# Exercise directions
Copy each line of the data below with the word "toolbar".

Dataset entries:
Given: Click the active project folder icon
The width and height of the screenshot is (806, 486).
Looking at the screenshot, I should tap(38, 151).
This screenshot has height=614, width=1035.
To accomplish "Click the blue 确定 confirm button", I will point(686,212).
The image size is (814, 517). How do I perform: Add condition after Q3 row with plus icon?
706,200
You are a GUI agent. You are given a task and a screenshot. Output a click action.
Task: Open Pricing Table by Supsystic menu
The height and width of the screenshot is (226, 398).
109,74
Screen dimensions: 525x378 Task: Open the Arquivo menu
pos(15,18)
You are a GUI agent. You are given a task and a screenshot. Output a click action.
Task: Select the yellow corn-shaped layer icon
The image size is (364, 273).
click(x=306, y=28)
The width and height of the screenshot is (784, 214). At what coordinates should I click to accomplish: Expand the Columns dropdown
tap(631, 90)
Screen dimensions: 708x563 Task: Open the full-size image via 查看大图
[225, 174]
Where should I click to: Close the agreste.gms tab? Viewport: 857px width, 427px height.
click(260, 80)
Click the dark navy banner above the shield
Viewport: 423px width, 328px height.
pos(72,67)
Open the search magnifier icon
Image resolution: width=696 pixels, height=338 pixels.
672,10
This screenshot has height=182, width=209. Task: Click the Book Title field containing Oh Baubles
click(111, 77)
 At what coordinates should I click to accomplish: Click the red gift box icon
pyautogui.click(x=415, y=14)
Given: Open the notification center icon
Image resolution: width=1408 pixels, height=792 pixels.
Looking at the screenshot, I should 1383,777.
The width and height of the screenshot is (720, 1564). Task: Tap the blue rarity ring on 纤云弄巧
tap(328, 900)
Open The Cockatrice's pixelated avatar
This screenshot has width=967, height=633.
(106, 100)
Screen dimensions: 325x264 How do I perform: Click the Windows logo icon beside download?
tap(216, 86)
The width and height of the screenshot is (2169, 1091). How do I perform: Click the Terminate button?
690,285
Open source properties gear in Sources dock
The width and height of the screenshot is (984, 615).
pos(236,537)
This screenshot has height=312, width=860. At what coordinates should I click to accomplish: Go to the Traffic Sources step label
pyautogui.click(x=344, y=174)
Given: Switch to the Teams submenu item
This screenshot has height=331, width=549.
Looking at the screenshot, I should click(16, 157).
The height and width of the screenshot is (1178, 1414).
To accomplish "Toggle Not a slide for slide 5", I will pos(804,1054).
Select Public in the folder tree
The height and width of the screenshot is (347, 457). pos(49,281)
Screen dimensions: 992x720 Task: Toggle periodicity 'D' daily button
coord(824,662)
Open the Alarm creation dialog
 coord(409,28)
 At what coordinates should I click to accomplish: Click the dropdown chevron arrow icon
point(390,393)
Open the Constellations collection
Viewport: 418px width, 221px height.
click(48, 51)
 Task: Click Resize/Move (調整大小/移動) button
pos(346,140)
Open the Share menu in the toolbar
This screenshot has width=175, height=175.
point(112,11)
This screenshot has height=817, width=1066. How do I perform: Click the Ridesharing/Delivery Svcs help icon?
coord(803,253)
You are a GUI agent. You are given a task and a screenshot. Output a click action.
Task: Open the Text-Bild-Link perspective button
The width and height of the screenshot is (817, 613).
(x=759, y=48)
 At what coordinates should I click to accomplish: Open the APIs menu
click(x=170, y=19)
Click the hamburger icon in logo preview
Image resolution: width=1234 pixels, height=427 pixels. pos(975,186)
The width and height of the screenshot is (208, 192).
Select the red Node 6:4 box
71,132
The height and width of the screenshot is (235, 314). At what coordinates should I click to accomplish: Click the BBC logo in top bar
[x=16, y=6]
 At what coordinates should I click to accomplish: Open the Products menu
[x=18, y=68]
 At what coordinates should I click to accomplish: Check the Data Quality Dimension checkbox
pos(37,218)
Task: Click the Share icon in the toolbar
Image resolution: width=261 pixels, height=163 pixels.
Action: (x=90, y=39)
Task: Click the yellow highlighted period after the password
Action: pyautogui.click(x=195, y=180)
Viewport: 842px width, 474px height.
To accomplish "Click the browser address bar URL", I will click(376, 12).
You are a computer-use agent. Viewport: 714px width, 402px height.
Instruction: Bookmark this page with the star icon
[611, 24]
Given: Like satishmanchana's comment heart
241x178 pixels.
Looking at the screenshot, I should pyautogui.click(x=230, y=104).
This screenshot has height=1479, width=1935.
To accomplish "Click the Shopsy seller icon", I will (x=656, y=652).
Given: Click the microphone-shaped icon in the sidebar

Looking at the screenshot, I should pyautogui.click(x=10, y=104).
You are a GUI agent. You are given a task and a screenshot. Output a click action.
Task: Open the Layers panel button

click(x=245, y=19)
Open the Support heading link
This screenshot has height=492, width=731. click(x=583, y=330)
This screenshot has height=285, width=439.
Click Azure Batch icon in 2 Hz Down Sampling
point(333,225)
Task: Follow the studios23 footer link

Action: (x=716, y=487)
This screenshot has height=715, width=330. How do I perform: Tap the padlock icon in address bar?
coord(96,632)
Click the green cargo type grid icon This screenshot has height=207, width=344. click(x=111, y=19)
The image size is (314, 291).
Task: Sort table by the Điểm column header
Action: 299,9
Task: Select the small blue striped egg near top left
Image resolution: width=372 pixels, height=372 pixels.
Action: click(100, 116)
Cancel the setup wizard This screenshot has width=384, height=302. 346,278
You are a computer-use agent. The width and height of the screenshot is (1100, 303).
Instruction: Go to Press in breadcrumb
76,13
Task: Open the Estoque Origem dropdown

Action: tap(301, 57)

# Solved problem
Open the Share menu in the toolbar
Task: Click the Share icon in the toolbar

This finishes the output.